Mine was a strange upbringing in some respects. We ended up in Wirral because my parents are southerners, but they moved north. My mother contracted polio, and my father had come out of the Marines; it was very difficult to have a disabled wife and travel the world. He inherited from my step-grandfather the running of a printing works in Liverpool – and so rather like the beginnings of a sitcom this southern family relocated.
As a result, I was brought up in the school system as it was presented to us on the Wirral, which was a number of prep schools – one of which was called Kingsmead, and that was the one I went to. I left when I was 13 and went 250 miles away to Sussex to a Christian monastery called Worth, which is not a school I was particularly happy with.
But during that period from when I was ten to around 14, I would buy things from antique shops. This was my start. If you’re interested in historical objects as I am, the most glorious opportunity for a young enthusiast – and that’s especially so if there’s someone who can initially guide them – is the understanding of hallmarks. These are like hieroglyphs. One time, I went into an antique shop at the behest of my mother, and there was this woman called Xena Roberts, a retired schoolteacher.
It changed me. I remember the atmosphere in there, particularly the smell of silver dip and sulphur – the smell of hell in fact. There was also the sweet smell of furniture polish and fags. Xena smoked endless No. 6’s. In a sort of hectoring way, she got me to pick up a spoon, making me forget why I had come in there. I turned it over, as one does, and she asked me what I saw there. With hallmarks, the first thing you sometimes notice is the head of the King or Queen who is on the throne. And then you see the so-called lion passant – that magnificent thing which goes back to Richard the Lionheart.
That’s not all. Then you’ve got the initials of the person who made it, whose name you can look up – as well as the city where it was smelted. Then there’s usually a letter of the alphabet relating to the year in which it was made. There would be different alphabets as the years went on and combining that with the head of whoever’s on the throne, you could know a lot about that object. It was a glorious set of insights – an education in itself. It was a portal into transforming objects with knowledge, and it was the starting point of me getting interested in art.
I was terrible at school. I was precocious in as much as I could speak well, and my parents taught me some very nice words, but my exams sort of collapsed on top of me. I went on kids’ TV when I was 15. It was an equivalent of Blue Peter called Magpie, and by that time I had a collection of silver shoe buckles. That day they became my performing seal. After that, I started writing about them and doing a bit of freelance journalism. It was great to be able to wow people with knowledge as a kid and transform things. I felt like a magician.
East Anglia University gave me time to grow up a bit, meeting people and trying new things. I probably didn’t need to go to university, but what it does give you is an environment where the company you’re in tests you a bit more. It’s a bit like a Grand Tour, going off somewhere. I had a clear idea of what I wanted to do after. I was completely confident holding works of art, looking at them, smelling them – the connoisseur side of things. So university, though it wasn’t essential for me, gave me an opportunity to enrich what I wanted to do. It also gave me confidence and life skills.

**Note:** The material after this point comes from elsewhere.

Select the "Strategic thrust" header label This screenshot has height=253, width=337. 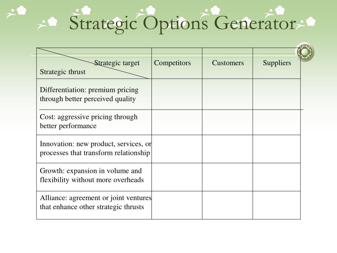point(63,72)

But it was at local auction houses where I got my teeth into things. I’m sad to say I also had my first taste of the dark side of the art world when I was in university. His name was Cyril Paston. He ran a shop which specialised in the works of Sir Alfred Munnings, the horse painter. I befriended him, and he had several Munnings paintings which he said were good quality. I hired a car and took them to London to show a friend of my brother, who knew about these things.
Once I’d pulled up, he looked through the car window, and I didn’t even have to take them off the back seat before he said “fakes”. As it turns out, Paston was painting the things himself. I then realised that there’s this whole other dark underbelly of the art world that one has to be aware of. The opposite of beauty is deception, I suppose, so when you know you are being deceived the beauty disappears.
So if I look at my early education I find that I was always learning when I least expected it – in a chance visit to an antiques shop, and even thanks to that scam. That’s how the world is: always teaching you – at educational institutions, yes, but perhaps more importantly, when you’re nowhere near them at all.